Honeybees addicted to coffee?

Ever thought that no one but us humans can get hooked on the favourite breakfast beverage, coffee? You better think again. New research uncovers even bees find caffeine based drinks, nectar, tantalising! Another study found that honey bees may choose caffeinated nectar over un-caffeinated, or an otherwise equivalent substitute to the other. 
In this way, plants may be spiking their nectar with caffeine as an approach to go off less expensive products, it said. 
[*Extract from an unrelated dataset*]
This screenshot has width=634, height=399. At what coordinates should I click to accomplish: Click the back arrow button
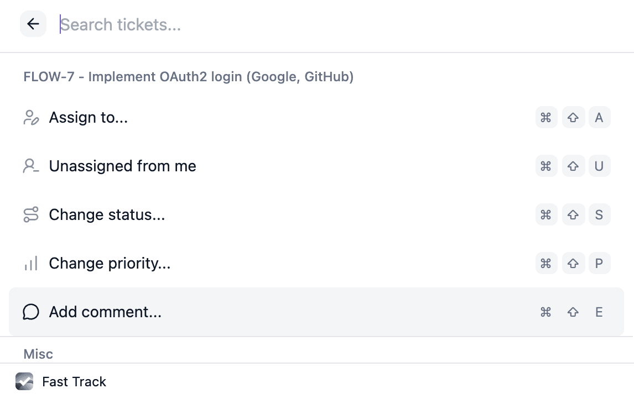pyautogui.click(x=33, y=24)
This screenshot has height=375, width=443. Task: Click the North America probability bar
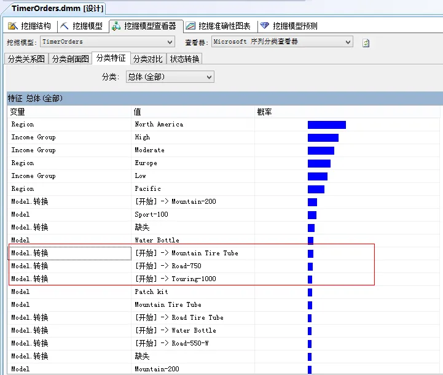coord(326,125)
"We describe a novel way in which some plants, through the action of a secondary compound like caffeine that is present in nectar, may be tricking the honey bee by securing loyal and faithful foraging and recruitment behaviours, perhaps without providing the best quality forage," says Margaret Couvillon, one of the leaders in research at the University of Sussex, United Kingdom. 
"The effect of caffeine is akin to drugging, where the honey bees are tricked into valuing the forage as higher quality than it really is," explained researcher Roger Schurch. 
The scientists tested the honeybees' reactions to a mixture of sucrose with field-sensible measurements of caffeine and ones without caffeine.
They found that the caffeine made bees rummage more and to guide their companions to the caffeinated scrounge most of the time with waggle dances. (A waggle dance is the direction the bee moves in relation to the hive indicates direction; if it moves vertically the direction to the source is directly towards the Sun, the duration of the waggle part of the dance signifies the distance) 
Honey bees were more obstinate about coming back to the destinations where they had previously discovered caffeinated nectar, even after the feeder had run dry.
After tasting caffeine, honey bees were also less motivated to hunt down other resources, a type of conduct that could be valuable when the well runs dry. 
In view of their observations of the individual honey bees' behaviours, the researcher’s model suggests that caffeinated nectar could lessen honey production in colonies if plants lessen the sweetness of their nectar. Something interesting to think about.
The discoveries were distributed in the Cell Press journal Current Biology.